In the entries below, identify every line with the string "icon" and copy it.

Exercise materials: Begin

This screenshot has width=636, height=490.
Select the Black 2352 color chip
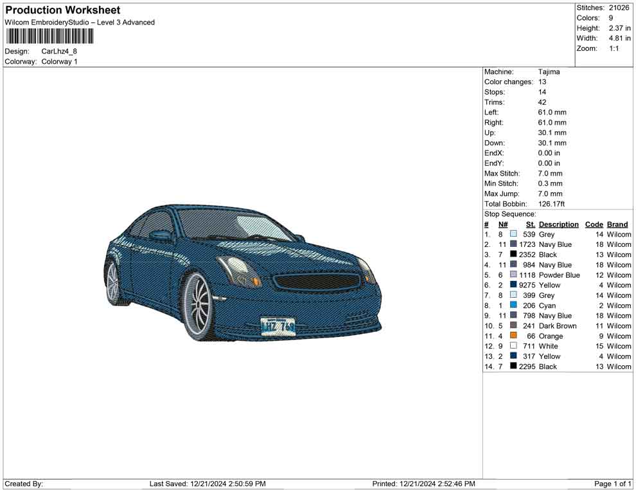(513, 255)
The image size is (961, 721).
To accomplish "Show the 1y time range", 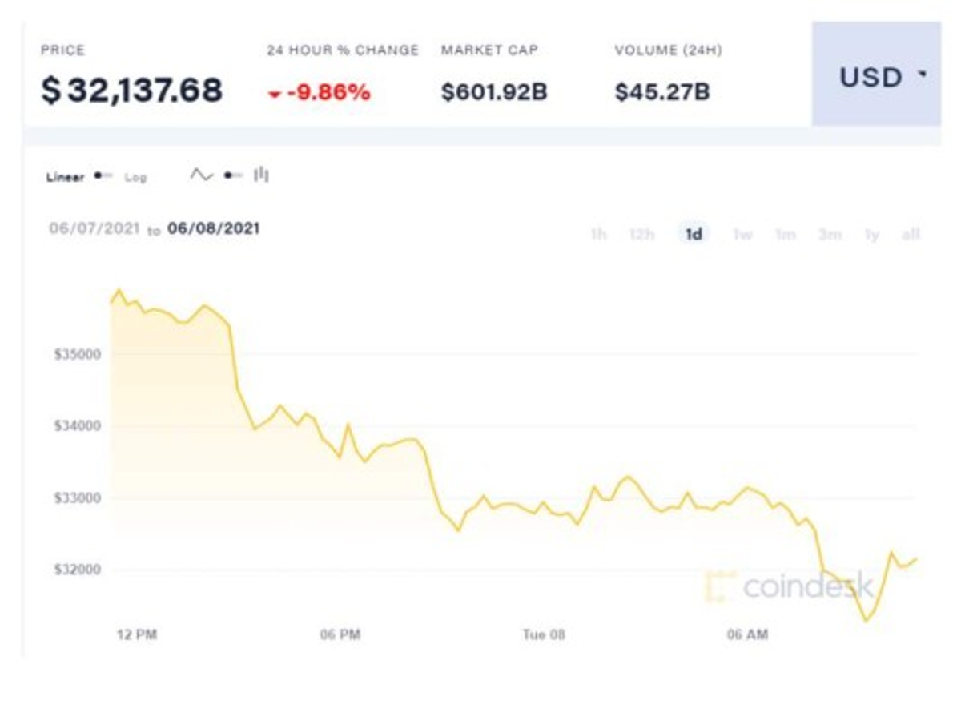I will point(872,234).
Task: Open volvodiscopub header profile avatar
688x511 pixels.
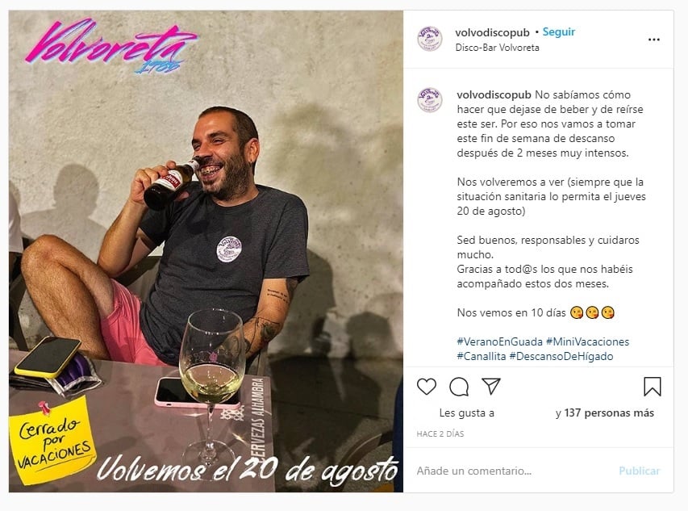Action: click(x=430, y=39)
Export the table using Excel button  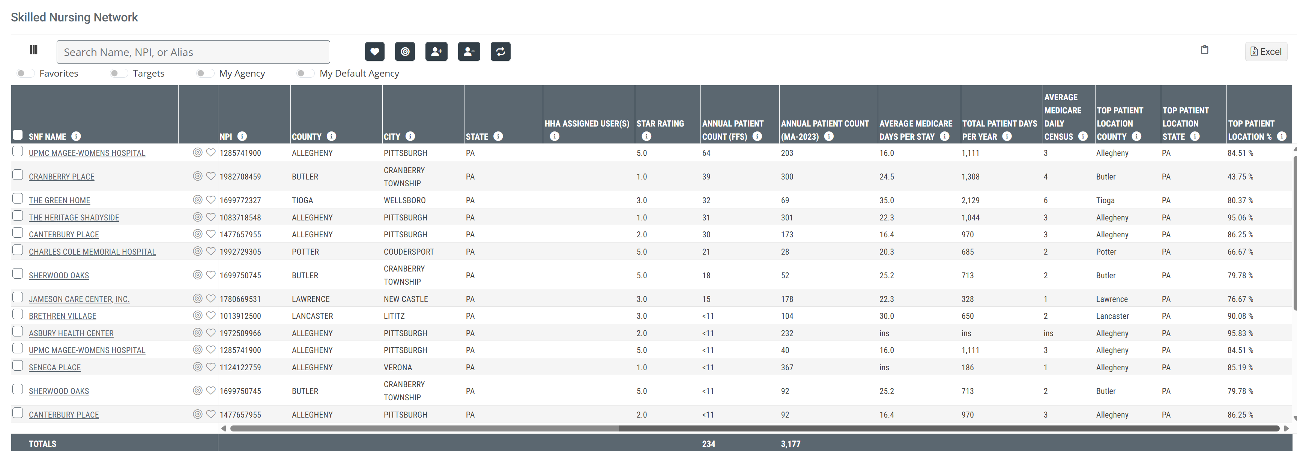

Exercise materials: End
Exercise materials: Begin

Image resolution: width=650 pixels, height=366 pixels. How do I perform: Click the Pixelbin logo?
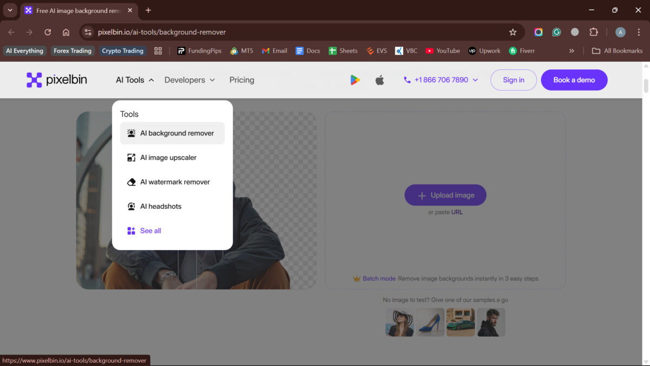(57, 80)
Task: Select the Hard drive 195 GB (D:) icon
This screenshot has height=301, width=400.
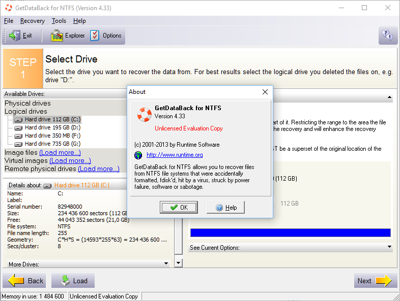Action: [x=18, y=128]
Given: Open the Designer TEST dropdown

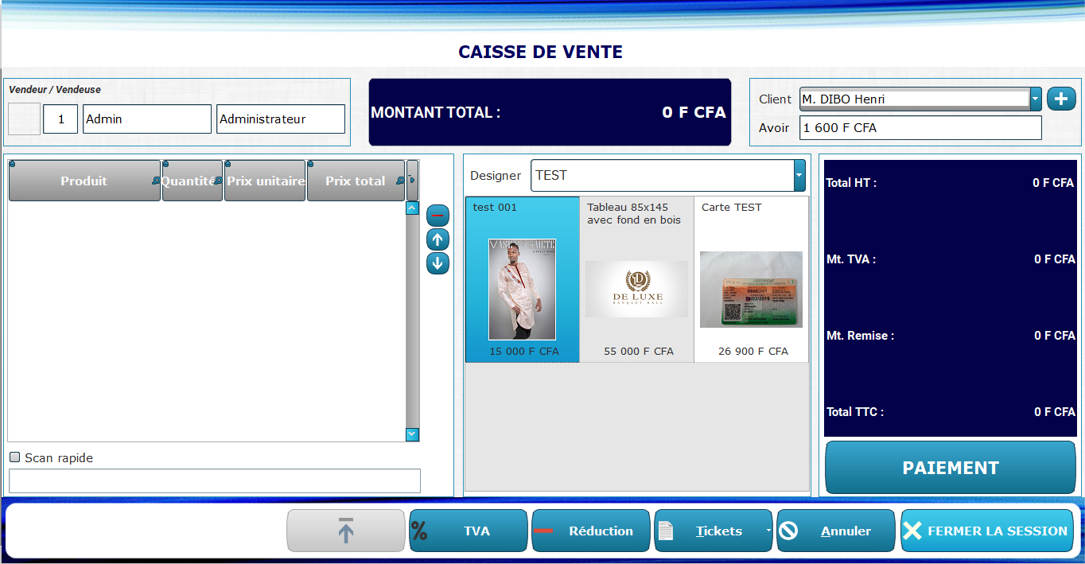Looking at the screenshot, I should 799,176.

Exercise materials: End
Exercise materials: Begin

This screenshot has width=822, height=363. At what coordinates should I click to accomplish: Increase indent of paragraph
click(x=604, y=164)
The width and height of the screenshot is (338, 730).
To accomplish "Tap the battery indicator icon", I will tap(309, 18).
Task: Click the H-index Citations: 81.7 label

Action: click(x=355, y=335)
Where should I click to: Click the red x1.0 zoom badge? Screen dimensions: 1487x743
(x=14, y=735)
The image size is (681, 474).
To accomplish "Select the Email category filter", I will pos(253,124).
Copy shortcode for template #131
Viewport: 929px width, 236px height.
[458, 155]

Exercise materials: End

▸ Output of the exercise
Task: Select the Hard drive 195 GB (D:) icon
To accomplish "Tap the battery indicator icon", I will tap(309, 18).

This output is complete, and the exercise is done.